Duygu farkındalığımızın oluşması duygusal zekamızla ilgilidir. Duygusal zeka, duygularının farkında olmak ve onlarını nasıl kullanacağını bilme becerisidir. Çocuklarımızın duygusal farkındalıklarının artmasını istiyorsak öncelikle kendi duygularımızın farkında olmalıyız. Bu hem kendimiz için hem de çocuğumuzu anlayabilmek için gereklidir. Ebeveynlerin bir kısmı akademik başarıyı duygusal gelişimin önünde tutmaktadır. Şunu unutmamalıyız ki duygusal zekası yüksek olan çocuklar akademik olarak da başarılı olmaktadır. Çocuk kendi ile ilgili farkındalık kazandığında bu tüm gelişim alanlarını olumlu yönde etkileyecektir.
Duygusal Becerileri gelişmiş anne babaların çocuklarının özellikleri genellikle şöyledir:
Ebeveynlerinin yanındayken mutludurlar.
Huzursuz olduklarında kendilerini daha etkili bir şekilde yatıştırırlar.
Arkadaş ilişkileri iyidir.
Kabalık, saldırganlık davranışlarını az gösterirler.

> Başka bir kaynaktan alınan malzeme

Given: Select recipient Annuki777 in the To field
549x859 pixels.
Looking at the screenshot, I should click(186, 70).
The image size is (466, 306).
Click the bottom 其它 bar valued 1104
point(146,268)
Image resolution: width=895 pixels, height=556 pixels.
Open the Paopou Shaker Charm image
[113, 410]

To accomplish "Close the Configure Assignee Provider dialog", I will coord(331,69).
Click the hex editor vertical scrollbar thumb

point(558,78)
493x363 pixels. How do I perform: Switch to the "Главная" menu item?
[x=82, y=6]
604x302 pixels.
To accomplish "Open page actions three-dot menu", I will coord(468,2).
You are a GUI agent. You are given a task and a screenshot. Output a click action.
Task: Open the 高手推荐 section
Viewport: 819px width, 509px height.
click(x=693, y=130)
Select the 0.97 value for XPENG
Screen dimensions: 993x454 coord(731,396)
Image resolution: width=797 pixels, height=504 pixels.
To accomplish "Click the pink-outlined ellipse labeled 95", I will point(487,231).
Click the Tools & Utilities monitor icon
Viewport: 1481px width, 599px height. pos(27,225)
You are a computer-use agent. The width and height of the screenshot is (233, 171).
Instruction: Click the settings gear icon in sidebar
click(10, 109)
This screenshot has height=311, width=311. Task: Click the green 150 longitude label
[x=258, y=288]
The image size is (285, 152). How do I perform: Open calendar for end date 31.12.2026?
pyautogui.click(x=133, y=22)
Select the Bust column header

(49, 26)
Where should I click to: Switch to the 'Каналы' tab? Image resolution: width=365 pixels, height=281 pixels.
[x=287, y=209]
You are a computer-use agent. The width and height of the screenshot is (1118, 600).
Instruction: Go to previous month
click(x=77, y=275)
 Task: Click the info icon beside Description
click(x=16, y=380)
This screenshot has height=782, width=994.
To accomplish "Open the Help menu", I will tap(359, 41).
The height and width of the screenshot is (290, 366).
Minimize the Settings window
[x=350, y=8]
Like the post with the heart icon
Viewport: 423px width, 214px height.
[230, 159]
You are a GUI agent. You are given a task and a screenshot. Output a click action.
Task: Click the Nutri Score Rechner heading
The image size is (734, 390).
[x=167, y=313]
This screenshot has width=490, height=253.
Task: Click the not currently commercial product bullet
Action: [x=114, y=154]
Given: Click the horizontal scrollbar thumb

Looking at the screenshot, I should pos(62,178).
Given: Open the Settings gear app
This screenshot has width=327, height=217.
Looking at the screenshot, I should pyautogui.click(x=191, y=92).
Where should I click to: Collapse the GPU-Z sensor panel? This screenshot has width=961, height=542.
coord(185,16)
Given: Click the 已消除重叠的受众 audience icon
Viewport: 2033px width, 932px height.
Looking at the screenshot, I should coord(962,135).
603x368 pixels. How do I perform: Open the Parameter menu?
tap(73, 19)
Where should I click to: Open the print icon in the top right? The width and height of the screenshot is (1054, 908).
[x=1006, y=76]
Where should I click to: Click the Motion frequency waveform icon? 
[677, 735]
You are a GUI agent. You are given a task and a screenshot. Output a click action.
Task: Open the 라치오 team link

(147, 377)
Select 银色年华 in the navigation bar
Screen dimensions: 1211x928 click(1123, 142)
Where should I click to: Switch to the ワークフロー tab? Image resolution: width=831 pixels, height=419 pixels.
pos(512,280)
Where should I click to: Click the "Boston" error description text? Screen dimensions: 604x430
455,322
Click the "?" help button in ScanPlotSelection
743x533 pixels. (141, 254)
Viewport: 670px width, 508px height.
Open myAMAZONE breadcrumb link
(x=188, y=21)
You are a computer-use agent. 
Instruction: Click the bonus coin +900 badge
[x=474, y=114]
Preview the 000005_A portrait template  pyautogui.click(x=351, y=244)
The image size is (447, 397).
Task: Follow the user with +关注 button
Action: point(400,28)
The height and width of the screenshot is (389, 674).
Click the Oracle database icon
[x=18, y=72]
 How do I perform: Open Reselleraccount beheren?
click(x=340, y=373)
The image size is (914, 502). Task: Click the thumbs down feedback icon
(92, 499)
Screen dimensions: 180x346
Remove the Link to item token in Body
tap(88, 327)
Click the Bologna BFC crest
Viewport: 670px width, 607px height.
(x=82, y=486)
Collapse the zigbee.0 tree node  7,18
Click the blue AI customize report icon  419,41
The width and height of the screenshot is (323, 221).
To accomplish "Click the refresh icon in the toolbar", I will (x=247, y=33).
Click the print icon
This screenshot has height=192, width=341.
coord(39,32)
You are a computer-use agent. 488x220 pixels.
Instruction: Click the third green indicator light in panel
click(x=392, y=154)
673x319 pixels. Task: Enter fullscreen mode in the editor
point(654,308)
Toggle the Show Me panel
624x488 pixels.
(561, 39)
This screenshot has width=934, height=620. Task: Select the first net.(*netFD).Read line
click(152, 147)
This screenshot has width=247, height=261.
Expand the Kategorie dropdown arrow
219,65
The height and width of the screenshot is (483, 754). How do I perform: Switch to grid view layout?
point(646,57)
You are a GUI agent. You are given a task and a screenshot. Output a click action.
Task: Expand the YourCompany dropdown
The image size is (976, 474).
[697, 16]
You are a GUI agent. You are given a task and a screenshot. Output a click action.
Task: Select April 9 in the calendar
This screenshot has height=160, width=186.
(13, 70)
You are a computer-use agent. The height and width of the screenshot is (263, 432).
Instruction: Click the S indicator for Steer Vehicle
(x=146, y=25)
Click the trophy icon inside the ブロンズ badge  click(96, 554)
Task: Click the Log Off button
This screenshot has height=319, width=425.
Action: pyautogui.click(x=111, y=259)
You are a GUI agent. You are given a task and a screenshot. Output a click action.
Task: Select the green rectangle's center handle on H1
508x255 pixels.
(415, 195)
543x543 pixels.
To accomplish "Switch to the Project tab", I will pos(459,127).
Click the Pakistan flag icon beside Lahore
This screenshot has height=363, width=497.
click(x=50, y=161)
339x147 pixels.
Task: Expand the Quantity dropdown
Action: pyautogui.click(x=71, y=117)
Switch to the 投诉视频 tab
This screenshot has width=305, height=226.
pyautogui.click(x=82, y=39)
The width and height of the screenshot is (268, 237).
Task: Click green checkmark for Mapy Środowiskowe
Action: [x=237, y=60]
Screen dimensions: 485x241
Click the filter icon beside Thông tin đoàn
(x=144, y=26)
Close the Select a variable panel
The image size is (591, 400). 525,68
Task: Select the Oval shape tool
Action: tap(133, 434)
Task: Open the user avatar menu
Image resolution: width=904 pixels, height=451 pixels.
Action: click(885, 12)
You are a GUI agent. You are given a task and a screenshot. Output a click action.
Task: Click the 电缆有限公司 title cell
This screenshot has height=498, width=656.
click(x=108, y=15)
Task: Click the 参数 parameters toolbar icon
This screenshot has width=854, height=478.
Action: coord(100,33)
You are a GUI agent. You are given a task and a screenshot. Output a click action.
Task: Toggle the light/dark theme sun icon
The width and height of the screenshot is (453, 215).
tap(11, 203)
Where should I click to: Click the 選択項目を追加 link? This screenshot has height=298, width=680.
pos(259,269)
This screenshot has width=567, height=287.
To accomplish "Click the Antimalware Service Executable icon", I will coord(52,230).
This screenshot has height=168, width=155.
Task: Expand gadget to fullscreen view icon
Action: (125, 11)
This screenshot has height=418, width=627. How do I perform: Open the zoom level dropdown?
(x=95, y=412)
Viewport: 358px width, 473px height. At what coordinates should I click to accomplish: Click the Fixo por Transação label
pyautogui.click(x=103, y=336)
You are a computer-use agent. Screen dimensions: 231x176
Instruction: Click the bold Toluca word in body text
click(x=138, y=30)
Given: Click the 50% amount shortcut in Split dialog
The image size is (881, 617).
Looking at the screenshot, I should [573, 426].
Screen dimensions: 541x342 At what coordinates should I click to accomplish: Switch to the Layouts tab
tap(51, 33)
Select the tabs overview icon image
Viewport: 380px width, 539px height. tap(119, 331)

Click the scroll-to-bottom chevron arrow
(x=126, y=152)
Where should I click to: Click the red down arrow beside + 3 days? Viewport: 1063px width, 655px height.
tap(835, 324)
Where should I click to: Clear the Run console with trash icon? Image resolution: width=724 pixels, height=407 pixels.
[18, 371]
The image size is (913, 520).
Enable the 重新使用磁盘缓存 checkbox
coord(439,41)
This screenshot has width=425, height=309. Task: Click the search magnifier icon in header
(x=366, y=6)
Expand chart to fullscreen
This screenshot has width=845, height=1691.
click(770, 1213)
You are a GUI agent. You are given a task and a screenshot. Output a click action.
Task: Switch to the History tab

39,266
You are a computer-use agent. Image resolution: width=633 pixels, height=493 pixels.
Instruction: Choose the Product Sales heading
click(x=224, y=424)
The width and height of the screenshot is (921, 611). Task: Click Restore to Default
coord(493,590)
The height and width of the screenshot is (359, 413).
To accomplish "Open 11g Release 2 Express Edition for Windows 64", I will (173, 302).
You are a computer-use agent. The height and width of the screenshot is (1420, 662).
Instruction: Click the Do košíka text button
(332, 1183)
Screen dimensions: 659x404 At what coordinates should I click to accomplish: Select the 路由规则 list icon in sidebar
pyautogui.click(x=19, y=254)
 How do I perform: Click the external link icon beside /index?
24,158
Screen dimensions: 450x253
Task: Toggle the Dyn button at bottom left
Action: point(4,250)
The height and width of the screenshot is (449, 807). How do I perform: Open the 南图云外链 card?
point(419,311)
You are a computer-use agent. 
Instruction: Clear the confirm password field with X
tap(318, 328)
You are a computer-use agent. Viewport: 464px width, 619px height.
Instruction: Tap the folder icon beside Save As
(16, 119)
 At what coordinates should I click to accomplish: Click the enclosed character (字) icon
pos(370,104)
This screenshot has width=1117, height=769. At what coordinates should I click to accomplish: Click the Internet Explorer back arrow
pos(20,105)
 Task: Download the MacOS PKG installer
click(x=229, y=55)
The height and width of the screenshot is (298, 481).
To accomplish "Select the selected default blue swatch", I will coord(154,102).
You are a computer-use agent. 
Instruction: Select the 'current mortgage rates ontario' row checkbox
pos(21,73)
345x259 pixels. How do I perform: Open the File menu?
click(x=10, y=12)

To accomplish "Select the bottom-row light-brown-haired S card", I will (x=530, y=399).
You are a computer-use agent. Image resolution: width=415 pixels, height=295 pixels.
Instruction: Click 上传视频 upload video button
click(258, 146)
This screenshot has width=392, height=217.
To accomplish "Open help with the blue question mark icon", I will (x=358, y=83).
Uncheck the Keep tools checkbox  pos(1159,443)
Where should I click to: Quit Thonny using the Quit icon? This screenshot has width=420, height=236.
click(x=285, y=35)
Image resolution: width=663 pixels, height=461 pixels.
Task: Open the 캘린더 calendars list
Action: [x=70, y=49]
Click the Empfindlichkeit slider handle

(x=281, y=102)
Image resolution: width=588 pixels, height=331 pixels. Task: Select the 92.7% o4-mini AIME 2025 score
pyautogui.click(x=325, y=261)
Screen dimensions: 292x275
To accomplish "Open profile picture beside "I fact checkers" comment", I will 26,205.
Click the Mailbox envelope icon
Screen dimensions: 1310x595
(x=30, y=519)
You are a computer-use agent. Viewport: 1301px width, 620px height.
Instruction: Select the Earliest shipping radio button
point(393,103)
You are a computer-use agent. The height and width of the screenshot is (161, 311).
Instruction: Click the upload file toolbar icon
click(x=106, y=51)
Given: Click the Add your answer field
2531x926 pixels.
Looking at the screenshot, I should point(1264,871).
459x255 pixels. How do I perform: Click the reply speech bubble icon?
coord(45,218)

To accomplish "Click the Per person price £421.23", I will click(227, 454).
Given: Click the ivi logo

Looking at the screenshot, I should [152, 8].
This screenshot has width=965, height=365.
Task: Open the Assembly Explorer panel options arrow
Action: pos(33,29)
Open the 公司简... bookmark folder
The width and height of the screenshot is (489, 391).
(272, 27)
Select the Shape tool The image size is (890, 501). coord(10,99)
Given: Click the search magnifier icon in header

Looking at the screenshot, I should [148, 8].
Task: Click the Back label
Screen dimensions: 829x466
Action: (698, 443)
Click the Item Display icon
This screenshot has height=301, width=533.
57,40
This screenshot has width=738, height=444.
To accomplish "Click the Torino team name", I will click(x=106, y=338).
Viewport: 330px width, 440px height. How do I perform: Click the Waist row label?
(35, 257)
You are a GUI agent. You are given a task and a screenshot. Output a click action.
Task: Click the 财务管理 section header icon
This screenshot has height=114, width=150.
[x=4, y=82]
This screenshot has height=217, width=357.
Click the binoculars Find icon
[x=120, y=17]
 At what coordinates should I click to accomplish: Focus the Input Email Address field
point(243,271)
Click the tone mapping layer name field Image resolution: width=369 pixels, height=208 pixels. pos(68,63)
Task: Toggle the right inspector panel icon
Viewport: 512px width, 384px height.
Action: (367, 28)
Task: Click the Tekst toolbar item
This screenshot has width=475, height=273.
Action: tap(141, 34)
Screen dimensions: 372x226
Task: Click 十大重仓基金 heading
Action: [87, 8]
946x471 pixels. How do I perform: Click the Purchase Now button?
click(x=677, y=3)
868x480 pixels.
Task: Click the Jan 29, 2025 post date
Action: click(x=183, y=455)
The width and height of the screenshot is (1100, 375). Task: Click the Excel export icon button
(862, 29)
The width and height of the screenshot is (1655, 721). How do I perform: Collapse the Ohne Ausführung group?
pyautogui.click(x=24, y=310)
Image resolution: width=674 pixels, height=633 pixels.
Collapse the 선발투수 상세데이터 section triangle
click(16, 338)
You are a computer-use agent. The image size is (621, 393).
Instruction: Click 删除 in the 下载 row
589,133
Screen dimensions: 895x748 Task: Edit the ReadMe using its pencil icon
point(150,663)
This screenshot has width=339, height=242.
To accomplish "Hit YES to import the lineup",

Dikkatleri iyidir, bilişsel olarak başarılıdırlar.
Bu nedenle evdeki herkesin duygu farkındalığının olması diğer bireyi daha iyi anlamasını sağlar ve böylece evde ki ilişkiler sağlıklı gelişir.
Duygu Farkındalığı olan çocukların genel özellikleri şöyle sıralanabilir:
Kendinden emin ve çevreye ilgilidir.
Kendinden nasıl bir davranış beklendiğini bilir.
Yanlış davranma dürtüsüne nasıl hakim olacağını bilir.
Bekleyebilir, verilen talimata uyabilir.
Çevresinde ki yetişkinlerden yardım isteyebilir.
Diğer çocuklarla iyi geçinirken ihtiyaçlarını ifade edebilir..
Çocuğumuzun Duygusal Zeka gelişimine destek olmak için neler yapabiliriz?
Çocuğun duygularını ifade etmesine imkan sağlayarak.
Sorumluluk vererek.
Kendi duygularımızı çocuğumuza tanıtarak; Ağlarken veya sevinçli olduğunuzda
duyguların isimlerini söylemeniz duyguları tanımasına yardımcı olacaktır.
Çocukların hayatındaki en önemli şey oyun oynamak olduğu için gelişimine uygun oyunlar oynayarak.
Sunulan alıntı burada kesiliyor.